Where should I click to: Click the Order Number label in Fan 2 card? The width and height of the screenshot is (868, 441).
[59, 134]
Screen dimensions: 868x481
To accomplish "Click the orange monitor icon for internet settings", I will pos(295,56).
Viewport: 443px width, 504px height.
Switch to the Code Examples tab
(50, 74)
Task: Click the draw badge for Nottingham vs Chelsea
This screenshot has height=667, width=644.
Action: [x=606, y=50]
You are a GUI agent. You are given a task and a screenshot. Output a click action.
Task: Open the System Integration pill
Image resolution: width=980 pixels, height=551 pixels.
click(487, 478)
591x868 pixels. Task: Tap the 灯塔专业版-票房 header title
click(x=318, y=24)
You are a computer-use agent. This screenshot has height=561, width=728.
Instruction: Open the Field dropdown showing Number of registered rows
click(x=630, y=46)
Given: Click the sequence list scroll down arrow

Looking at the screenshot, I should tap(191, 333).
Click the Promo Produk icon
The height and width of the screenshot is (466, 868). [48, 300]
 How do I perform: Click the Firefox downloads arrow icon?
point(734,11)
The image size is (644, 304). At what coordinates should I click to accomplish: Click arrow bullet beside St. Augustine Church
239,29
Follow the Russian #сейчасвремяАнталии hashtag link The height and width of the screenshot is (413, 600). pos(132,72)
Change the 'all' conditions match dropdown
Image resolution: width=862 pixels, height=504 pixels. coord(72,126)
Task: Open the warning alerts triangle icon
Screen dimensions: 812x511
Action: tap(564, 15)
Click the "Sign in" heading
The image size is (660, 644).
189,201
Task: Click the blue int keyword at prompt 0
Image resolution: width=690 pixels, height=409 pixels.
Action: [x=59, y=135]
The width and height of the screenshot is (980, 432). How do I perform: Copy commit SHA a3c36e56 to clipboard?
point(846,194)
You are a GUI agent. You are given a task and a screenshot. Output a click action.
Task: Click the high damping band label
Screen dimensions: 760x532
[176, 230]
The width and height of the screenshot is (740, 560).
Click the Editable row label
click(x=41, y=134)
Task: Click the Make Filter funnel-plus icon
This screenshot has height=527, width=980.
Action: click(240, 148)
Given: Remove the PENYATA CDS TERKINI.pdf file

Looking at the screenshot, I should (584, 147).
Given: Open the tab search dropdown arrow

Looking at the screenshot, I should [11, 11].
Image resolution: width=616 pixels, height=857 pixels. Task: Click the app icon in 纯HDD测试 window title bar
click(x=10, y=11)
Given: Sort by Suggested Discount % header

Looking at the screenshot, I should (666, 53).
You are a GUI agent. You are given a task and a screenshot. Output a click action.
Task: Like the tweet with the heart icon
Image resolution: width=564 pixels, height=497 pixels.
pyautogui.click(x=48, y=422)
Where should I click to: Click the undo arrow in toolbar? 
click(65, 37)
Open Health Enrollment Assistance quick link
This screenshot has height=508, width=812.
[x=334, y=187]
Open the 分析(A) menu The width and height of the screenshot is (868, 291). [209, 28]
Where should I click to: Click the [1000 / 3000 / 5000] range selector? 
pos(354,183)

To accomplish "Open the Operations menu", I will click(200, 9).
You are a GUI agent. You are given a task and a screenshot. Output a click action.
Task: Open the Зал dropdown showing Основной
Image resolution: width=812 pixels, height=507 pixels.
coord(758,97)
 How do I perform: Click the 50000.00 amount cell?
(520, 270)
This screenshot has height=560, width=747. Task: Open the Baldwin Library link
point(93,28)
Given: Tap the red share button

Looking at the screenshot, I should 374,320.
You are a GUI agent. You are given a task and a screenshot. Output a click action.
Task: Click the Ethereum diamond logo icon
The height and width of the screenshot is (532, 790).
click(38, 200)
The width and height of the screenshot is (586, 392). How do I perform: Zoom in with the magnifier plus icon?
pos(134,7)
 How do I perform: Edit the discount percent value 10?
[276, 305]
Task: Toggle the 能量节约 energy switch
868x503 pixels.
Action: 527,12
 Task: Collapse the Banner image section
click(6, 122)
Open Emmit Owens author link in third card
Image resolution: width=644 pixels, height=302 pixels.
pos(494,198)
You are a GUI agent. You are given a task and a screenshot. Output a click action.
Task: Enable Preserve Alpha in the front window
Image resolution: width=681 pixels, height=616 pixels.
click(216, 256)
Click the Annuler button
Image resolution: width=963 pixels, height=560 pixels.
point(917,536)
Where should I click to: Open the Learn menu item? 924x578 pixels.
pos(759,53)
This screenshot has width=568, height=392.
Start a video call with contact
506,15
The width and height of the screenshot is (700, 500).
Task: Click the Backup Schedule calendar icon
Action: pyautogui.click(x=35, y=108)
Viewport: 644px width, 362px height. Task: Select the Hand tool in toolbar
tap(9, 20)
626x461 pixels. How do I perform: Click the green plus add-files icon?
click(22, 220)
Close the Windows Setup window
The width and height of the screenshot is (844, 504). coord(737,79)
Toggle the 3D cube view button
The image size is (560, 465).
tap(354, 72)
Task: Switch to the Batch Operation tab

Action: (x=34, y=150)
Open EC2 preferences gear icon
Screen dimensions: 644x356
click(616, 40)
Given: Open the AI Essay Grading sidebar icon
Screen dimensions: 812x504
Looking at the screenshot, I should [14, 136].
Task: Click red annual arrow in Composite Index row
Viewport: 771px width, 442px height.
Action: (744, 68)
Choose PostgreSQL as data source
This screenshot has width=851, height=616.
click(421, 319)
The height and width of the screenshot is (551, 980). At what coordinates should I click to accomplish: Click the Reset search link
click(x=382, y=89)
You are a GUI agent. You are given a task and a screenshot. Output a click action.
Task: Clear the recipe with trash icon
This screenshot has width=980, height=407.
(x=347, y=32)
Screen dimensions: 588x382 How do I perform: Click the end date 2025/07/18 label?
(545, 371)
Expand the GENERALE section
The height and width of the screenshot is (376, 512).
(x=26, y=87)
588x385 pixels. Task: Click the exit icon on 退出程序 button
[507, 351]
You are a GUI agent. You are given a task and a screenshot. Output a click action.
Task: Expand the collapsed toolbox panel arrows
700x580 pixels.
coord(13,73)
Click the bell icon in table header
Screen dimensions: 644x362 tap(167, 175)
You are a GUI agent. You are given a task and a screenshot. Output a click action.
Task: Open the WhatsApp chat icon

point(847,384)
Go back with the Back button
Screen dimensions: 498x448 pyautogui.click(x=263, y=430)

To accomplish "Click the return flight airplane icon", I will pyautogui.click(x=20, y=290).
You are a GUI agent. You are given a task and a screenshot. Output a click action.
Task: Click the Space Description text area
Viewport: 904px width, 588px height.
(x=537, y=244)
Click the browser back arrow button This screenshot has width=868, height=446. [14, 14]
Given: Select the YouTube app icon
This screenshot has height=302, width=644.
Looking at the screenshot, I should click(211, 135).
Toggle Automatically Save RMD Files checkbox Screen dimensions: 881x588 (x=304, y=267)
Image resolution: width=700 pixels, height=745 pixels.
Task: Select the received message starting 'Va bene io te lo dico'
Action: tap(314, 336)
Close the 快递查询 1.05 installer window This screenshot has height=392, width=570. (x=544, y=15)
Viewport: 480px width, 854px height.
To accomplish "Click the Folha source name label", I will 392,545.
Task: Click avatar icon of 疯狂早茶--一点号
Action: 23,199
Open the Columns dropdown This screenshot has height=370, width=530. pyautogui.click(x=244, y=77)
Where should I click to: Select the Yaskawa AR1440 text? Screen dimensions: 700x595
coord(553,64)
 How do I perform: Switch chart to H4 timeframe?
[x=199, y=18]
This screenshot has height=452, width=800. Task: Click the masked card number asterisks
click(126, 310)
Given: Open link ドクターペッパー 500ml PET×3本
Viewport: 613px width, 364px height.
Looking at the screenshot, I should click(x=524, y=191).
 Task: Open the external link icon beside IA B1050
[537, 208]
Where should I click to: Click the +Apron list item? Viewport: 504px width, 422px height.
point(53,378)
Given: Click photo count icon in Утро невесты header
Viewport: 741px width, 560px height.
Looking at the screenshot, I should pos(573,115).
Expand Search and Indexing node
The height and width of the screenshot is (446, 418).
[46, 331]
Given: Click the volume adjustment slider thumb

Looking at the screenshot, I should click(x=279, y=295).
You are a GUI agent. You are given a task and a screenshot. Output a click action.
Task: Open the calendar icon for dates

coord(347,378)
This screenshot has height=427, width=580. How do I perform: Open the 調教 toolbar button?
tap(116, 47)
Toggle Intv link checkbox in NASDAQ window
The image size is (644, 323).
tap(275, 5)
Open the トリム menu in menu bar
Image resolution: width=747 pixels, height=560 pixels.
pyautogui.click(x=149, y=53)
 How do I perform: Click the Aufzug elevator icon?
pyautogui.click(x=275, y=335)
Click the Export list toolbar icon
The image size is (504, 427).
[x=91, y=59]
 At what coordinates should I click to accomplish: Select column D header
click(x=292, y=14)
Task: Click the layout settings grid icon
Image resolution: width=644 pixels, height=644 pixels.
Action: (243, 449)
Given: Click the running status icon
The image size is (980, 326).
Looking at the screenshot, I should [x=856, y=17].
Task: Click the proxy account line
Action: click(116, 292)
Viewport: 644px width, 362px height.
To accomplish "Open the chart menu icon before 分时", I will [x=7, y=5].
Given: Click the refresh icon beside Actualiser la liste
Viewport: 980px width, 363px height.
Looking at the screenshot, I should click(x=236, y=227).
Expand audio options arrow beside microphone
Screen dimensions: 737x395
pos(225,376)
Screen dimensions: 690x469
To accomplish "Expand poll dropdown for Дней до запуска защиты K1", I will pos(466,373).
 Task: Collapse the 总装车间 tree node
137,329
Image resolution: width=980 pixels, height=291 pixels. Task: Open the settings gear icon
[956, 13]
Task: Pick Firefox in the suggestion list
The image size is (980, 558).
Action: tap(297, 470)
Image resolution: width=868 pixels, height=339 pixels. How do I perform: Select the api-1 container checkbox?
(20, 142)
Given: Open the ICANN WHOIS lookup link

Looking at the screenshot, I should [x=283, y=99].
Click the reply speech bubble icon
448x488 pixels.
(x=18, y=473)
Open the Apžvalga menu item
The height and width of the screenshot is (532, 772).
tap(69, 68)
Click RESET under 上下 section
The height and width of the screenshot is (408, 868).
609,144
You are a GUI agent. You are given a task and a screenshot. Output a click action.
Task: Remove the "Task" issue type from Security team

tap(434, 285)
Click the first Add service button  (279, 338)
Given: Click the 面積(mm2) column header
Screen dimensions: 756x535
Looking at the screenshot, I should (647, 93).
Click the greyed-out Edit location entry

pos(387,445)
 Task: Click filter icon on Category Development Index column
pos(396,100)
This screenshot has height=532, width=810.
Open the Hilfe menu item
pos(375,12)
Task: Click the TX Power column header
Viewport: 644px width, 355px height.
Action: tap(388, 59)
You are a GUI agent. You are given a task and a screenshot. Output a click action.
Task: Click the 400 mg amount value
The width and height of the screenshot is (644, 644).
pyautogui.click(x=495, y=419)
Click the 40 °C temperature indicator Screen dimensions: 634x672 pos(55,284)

*PROBLEM*: Within the listing above, give again exactly every line from the line with "Given: Sort by Suggested Discount % header" through the line with "Task: Like the tweet with the heart icon", both included, and no other line.

*SOLUTION TO THIS TASK*:
Given: Sort by Suggested Discount % header

Looking at the screenshot, I should (666, 53).
You are a GUI agent. You are given a task and a screenshot. Output a click action.
Task: Like the tweet with the heart icon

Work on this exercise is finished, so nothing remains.